Tried running the metadata cleanup but this is what I get
Microsoft Windows [Version 5.2.3790]
(C) Copyright 1985-2003 Microsoft Corp.

H:\>ntdsutil
ntdsutil: metadata cleanup
metadata cleanup: remove selected server fleetserv.croydon.fleetline.co.uk
Binding to localhost ...
Connected to localhost using credentials of locally logged on user.
LDAP error 0x22(34 (Invalid DN Syntax).
Ldap extended error message is 0000208F: NameErr: DSID-031001BA, problem 2006 (B
AD_NAME), data 8350, best match of:
        'CN=Ntds Settings,fleetserv.croydon.fleetline.co.uk'

Win32 error returned is 0x208f(The object name has bad syntax.)
)
Unable to determine the domain hosted by the DC (5). Please use the connection m
enu to specify it.
Disconnecting from localhost...
metadata cleanup:

Go through the whole metadata cleanup process one line at a time rather than trying to do it all in one command.

Now if I try to logon to the sbs server it gives me an error saying the domain is no longer available?

Aren't you already logged onto the SBS server, or did you perform the metadata cleanup from another machine?

i was trying to do the metadata from another machine I still havent been able to complete this, do you think this is why I cant logon to the domain on the sbs server?

I'm not sure - I may have made some assumptions about your SBS server that are turning out to be incorrect.  It seems that your SBS server is not a global catalog, and the 2000 server was the only GC in the domain.  Even without a GC, the Administrator account should still be able to log onto the SBS 2003 server.  Are you able to do this?  If so, open AD Sites and Services and make it a GC by following these instructions:

http://support.microsoft.com/kb/313994

I had changed the global catalog to the sbs server earlier in the day but im ot 100% sure if it had worked or not? Does it matter what machine I run the metadata cleanup on?

It shouldn't matter what machine it's run on, although Server 2003 SP1 made the process a little easier (it does more of the work for you behind-the-scenes).

ok right im running the clean up process and when i get to connect to server i just type the name of the server I have removed but I get an error saying there are no more endpoints available from the endpoint mapper?

The last time I saw a "No more endpoints" error, it was due to a firewall running on the DC in question.  (This wasn't during a metadata cleanup, though.)  Are you still running the cleanup from a machine other than the SBS server?  Are you able to log on locally to the SBS server at all?  If the second answer is yes, I'd recommend running the cleanup from there.

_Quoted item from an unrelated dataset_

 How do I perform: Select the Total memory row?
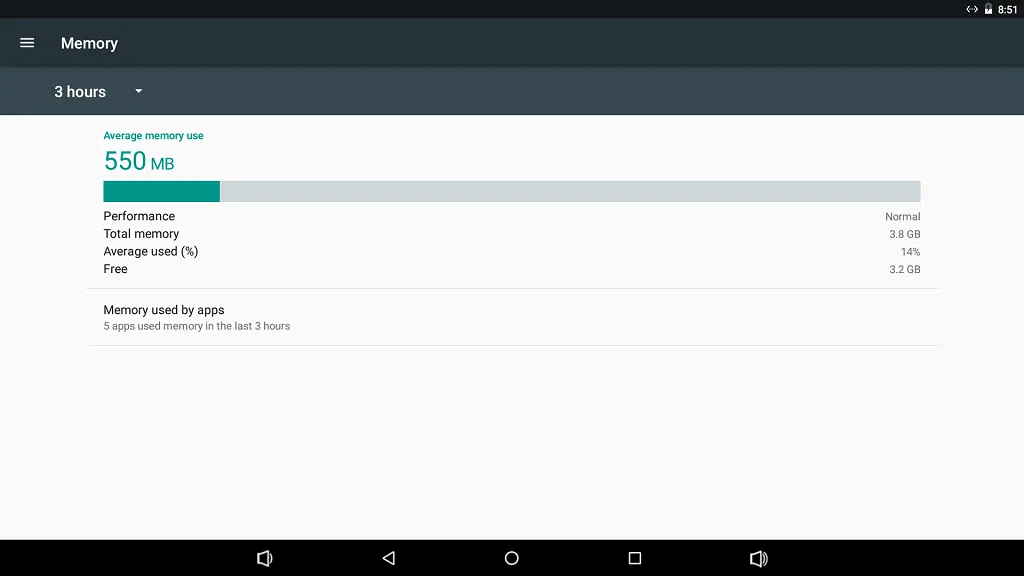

right I managed to use the connect to server local host command and remove the old server from there and can now log on to the dbd server which is great thanks! But i do think I need to tidy up DNS now as getting some errors while connect a pc?
Thanks for all your help you have been great

Yeah, DNS may be a mess after that.  Just make sure you remove any records that refer to the 2000 server.

Right even though I can logon to the 2003 machine (made a mistake its not an sbs server just standard 2003 was a long day yesterday!!!) it doeant appear to be running as a global catalogue as if I run a dcdiag it says all GC's are down but I have checked and the server does have a tick in the correct place within ad sites and services. I have a feeling that the domain still believes that the older server is the primary domain controller?
Any ideas would be great!!! Thanks!

Hi thanks for all your help managed to get it sorted in the end you was a big help thanks!

What was the solution? There appears to be none.